The procedure according to example 6 was followed exactly with the exception that the textile material consisted of fibers of 92% acrylonitrile and 8% vinyl acetate. After washing five times, the result was the same as in the previous examples.

Example 8.

The procedure of Example 6 was followed exactly except that the fabric consisted of fibers of a mixture of 88 percent of a copolymer of 94 percent acrylonitrile and 6 percent vinyl acetate and 12 percent of another copolymer composed of 50 percent acrylonitrile and 50 pst methylvinylpyridine. After washing five times, there was no significant change in the soft grip, and the result was otherwise the same as in the previous examples.

Example 9.

A roll of textile consisting of fibers of 92% acrylonitrile and 8% vinyl acetate was continuously foularded with a 2% solution of "Aston" and a 6% emulsion of a silicone resin as softener. The textile was then continuously passed through a chain dryer where it was heated for approx. 10 minutes at 121°— 138°C. It was then continuously passed through a rutting machine, e.g. the special machine mentioned in example 6, in which the textile surface was frayed. The textile thus obtained was then continuously passed through a bath consisting of a 4% solution of zinc fluoroborate and a 2% emulsion of a silicone resin and passed through a chain dryer at 138°C for 10 minutes. The fabric was cut into sheet-sized pieces and washed five times under normal laundry conditions.
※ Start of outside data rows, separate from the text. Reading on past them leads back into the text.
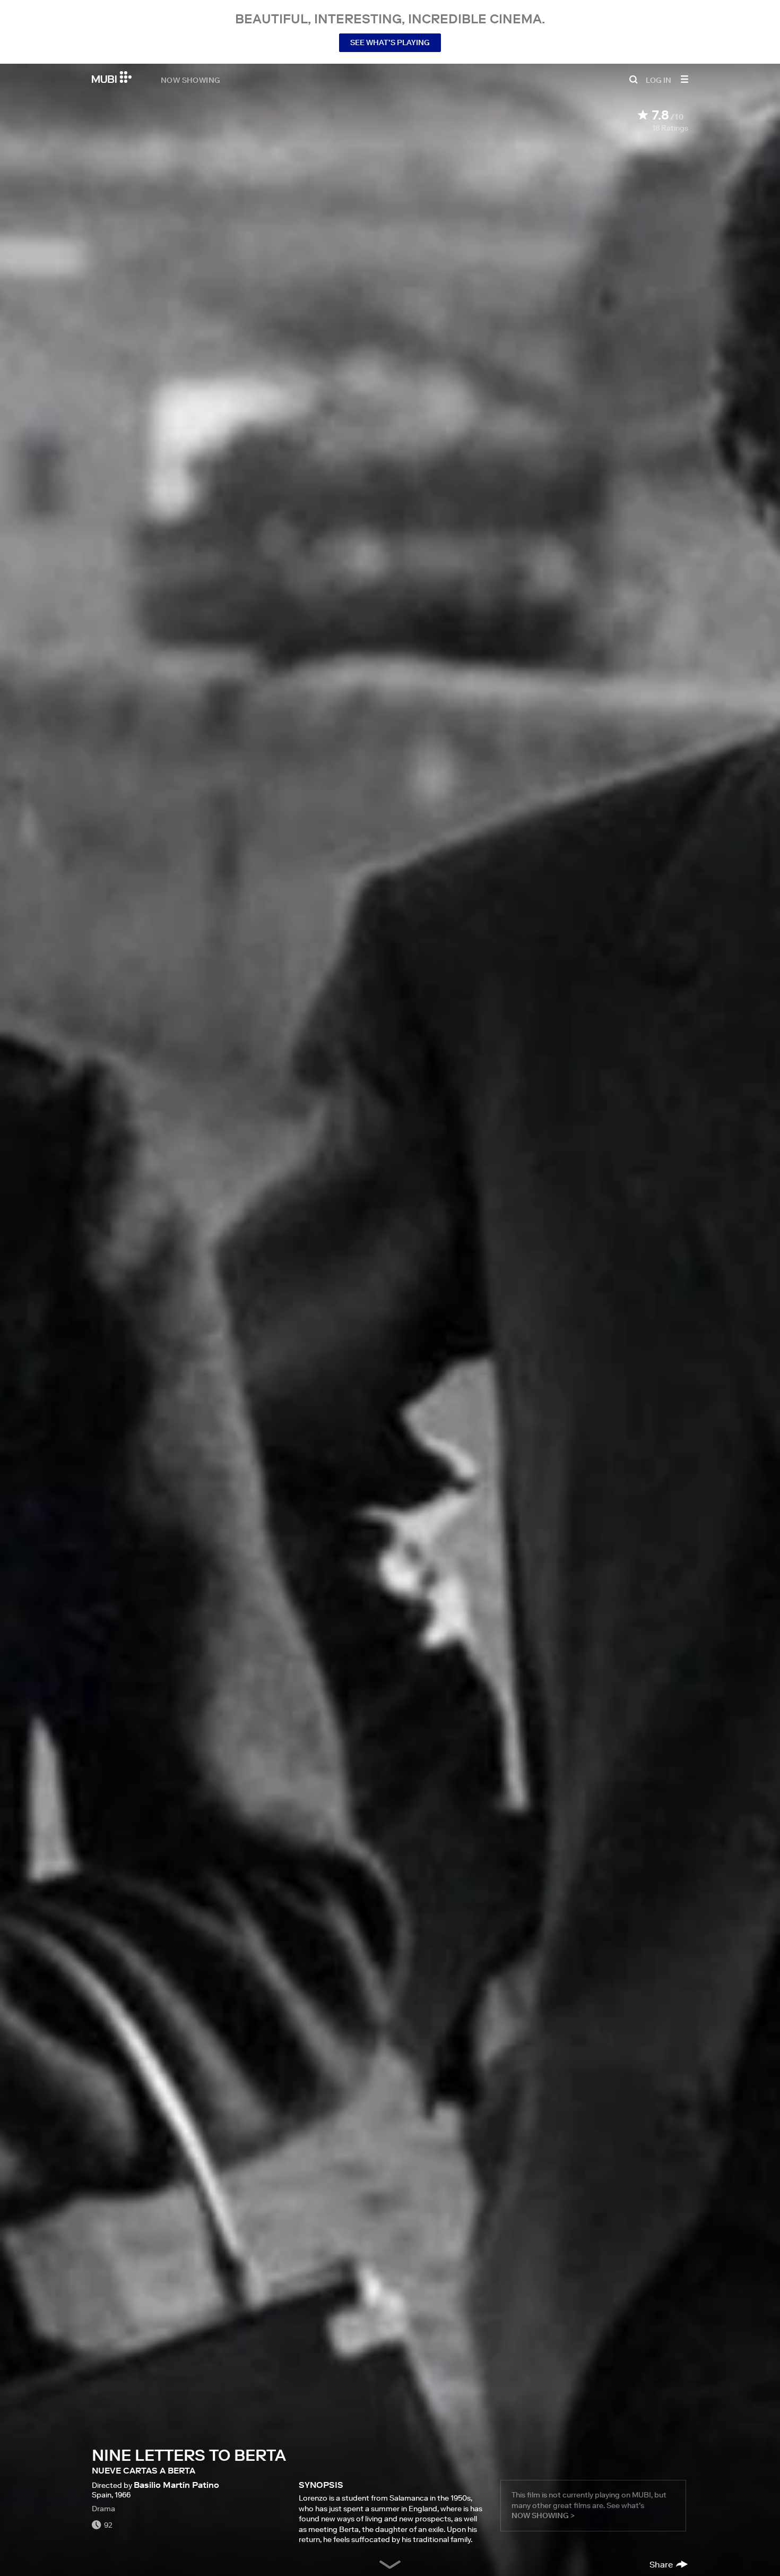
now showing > (543, 2515)
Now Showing (190, 79)
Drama (103, 2508)
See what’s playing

There was no significant change in the soft grip, and the result was otherwise the same as in the previous examples.

The percentages regarding the different solutions in the above examples were all based on the foulard bath and/or treatment bath.

With the stabilizing salt used according to the invention, it is possible to

treat flossed acrylic textiles so that they can be washed many times, and the textile's grip, color and physical properties, such as felting, pilling and floss waste, will not change significantly.

Claims (4)

1. Method for stabilizing the lint in textiles made of fibers of synthetic linear homopolymers, copolymers and/or mixtures of copolymers, which contain at least 80 percent acrylonitrile, characterized in that the linted textile is treated with a solution of zinc fluoroborate. 2. Method according to claim 1, characterized in that the textile after flossing is foulard-treated with a solution of zinc fluoroborate with a concentration of 0.25-10 percent, based on the bath, and an aqueous dispersion of a softening agent with a concentration within the range 0.5-5 per cent, based on the bath, after which the textile is dried at a temperature between 115 and 150°C for between 5 and 15 minutes. 3. Method according to claim 1, characterized by the change that the textile is treated with a softening agent in an aqueous dispersion with a concentration between 0.5 and 5 percent, based on the bath, and an aqueous solution of an antistatic agent within the range 0.5-5 pst., based on the bath, within the temperature range of 121-138°C for 10 minutes, after which the textile is scalded and treated with zinc fluoroborate solution and dried. 4. Method according to claim 1 for stabilizing textile fluff where the textile is made from fibers of 92% acrylonitrile and 8% vinyl acetate, characterized in that the textile is treated with a 3% aqueous dispersion of a silicone resin, based on the bath, and a 2% solution based on the bath of a plasticizer of a polyamine resin, passes this treated textile through a dryer for 10 minutes at a temperature of 127° C, passes the dried textile to a rue machine where the surface of the textile is rue, leads it treated and roughened dried fabric through a bath composed of a 2% solution of zinc fluoroborate and a 2% dispersion of a silicone softener, passes this treated fabric through a dryer heated to 138°C for 10 minutes and removes the fabric from the drying oven.